North America, United States, Alaska, P 5705, Tokosha Mountains

Publication Year: 1977.

P 5705, Tokosha Mountains. My Dad dropped Dr. Richard Griffith and me off by plane on Home Lake, which is along the Tokositna River five miles south of the higher peaks of the Tokoshas and 5500 feet lower than Tokosha Peak. We had cached a canoe there. We were soon across the river flats and by ten in the evening we were well above brush line. The following day we walked across the broad plateau of alpine tundra to the headwaters of Bluff Creek. We dropped all but climbing gear at 3500 feet at the foot of the southeast ridge of P 5705. On the longest day of the year at two A.M. it was still light.

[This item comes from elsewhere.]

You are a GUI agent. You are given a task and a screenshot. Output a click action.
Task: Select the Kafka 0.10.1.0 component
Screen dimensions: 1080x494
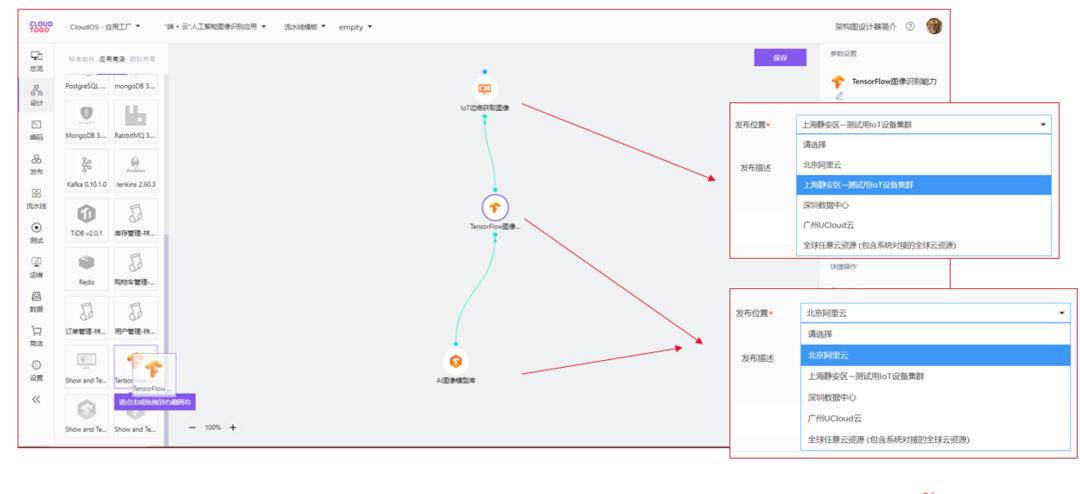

We scrambled up to 4800 feet on beautiful granite steps and ledges of heather and flowers. The first roped pitch involved some A1 moves up an awkward crack and around a large chockstone in a chimney. The pitches varied from hard crack climbing to easy scrambling. We had to rappel a few times into notches along the ridge. Finally we were forced off the ridge to a series of ledges along the southwest face along which we traversed until we were directly below the east summit. Four more pitches of F6 crack climbing and a mantel move from aid got us to the top at eight P.M. There was no cairn and so we built one before rappelling down the ridge toward the west summit. A zig-zag line of eight pitches of mixed rock and snow took us there, where we found Michel Flouret’s first-ascent cairn. Our new route over the east summit had been 30 pitches long. We slept for an hour before we started down the northwest ridge at one A.M. Sally Johnston and I had tried to ascend our descent route during the winter but had turned around after we hit what seemed an endless line of corniced gendarmes. We now found we had quit only two pitches below the summit. We descended in a drizzle and hit the sack at five A.M. Our objectives for June 23 were two unclimbed peaks west of the notch along the Cirque of Echos. To gain the cirque we climbed four pitches of grimy ice and rock between a hanging glacier and a broken wall of rock. We found a much easier route along the south side of the glacier on the descent. We first climbed P 5650 via the south face and east ridge. There were seven pitches. Our second climb that day was what we called the “Cat’s Ear Spire.” The USGS map of the area is inaccurate; this spire is shown as a saddle between P 5650 and P 5950. It was a three-pitch climb. The last 70 feet were scary on pebbly granite with no protection nor decent rappel anchor on top.